I'll also bring a knife that I would like other's opinions on.


----------



## heldentenor

mr drinky said:


> My wife asked about those yesterday. Is the cheese-it maker coming too?
> 
> k.



She will! We're both going to subsist on vitamin tablets and Clif bars so that we've got room for all of the awesome food & wine.


----------



## Zwiefel

heldentenor said:


> vitamin tablets



whither thou speakest?


----------



## Salty dog

OK, I'm at capacity.
Mario
Stereo Pete
Salty (Dog)
Jack (Dog)
Winston (Dog)


----------



## RRLOVER

heldentenor said:


> She will! We're both going to subsist on vitamin tablets and Clif bars so that we've got room for all of the awesome food & wine.



Now that sounds like a Plan!!!!


----------



## Salty dog

In the tradition of knife gatherings I'd like to man up this conversation and ask about any gun ranges nearby? Indoor or outdoor. I know it's Minneapolis but it's still Minnesota.


----------



## mr drinky

Salty dog said:


> In the tradition of knife gatherings I'd like to man up this conversation and ask about any gun ranges nearby? Indoor or outdoor. I know it's Minneapolis but it's still Minnesota.



https://www.facebook.com/BillsGS

There is a rod and gun club in South St. Paul not too far away, but I am not sure what services they have. 

k.


----------



## mr drinky

Ian Rogers just posted the knife he is sending for the gathering.
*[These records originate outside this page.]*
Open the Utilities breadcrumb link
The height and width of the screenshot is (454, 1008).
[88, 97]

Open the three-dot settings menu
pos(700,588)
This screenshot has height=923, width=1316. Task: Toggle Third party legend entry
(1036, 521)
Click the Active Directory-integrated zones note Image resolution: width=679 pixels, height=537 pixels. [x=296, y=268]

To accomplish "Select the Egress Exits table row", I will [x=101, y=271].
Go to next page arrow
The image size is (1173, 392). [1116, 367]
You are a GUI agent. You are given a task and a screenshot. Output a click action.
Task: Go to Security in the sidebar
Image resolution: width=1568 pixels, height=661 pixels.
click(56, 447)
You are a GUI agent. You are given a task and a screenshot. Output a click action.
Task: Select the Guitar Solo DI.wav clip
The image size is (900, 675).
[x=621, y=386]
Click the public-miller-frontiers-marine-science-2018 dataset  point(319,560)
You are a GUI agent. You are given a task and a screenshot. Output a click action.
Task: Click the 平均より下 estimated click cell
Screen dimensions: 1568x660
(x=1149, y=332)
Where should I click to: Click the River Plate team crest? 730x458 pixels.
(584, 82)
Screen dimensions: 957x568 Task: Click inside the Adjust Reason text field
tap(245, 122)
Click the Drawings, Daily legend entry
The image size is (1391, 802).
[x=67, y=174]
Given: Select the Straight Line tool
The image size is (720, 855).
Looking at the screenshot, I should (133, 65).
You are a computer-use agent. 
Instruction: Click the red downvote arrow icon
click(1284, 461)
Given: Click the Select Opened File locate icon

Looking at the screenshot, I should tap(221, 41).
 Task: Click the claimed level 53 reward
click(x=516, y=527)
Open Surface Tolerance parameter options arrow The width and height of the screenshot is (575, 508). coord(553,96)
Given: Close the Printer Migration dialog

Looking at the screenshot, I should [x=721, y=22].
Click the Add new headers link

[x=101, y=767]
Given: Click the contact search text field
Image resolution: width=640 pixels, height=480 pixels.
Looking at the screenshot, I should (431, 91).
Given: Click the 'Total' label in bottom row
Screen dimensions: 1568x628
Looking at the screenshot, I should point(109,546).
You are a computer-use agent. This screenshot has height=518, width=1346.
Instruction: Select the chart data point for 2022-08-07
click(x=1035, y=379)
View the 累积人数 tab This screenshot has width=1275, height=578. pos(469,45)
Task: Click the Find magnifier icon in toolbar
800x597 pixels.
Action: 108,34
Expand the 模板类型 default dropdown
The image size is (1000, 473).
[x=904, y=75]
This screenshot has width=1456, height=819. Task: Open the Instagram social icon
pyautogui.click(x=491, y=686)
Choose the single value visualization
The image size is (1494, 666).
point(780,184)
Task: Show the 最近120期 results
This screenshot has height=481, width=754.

Lookin' good Ian. Real good.

k.


----------



## Salty dog

You can shoot rifle at Bill's. But 50 yards is just getting your rocks off. 




















It's very cool knife makers are supplying samples of their work. I hope they realize the scrutiny their work will be subjected to.


----------



## Boondocker

Who is staying up all night long on saturday? I get off at 1230 and start my next shift at 7 am. can't go to sleep or I sleep through it!


----------



## Salty dog

Not likely.


----------



## mr drinky

Boondocker said:


> Who is staying up all night long on saturday? I get off at 1230 and start my next shift at 7 am. can't go to sleep or I sleep through it!



I am usually up pretty late (really late by most standards), but rarely until daybreak. 

k.


----------



## Salty dog

Not sure how long it will take us to get there but we hope to leave by 1:00 on Friday. I'm thinking 6-7 hours.
Upgraded to a 30 footer. Hope that isn't an issue.


----------



## Salty dog

mr drinky said:


> I am usually up pretty late (really late by most standards), but rarely until daybreak.
> 
> k.



I usually get up between 4 and 5:00 am. I can take that shift. Although this weekend may be an exception.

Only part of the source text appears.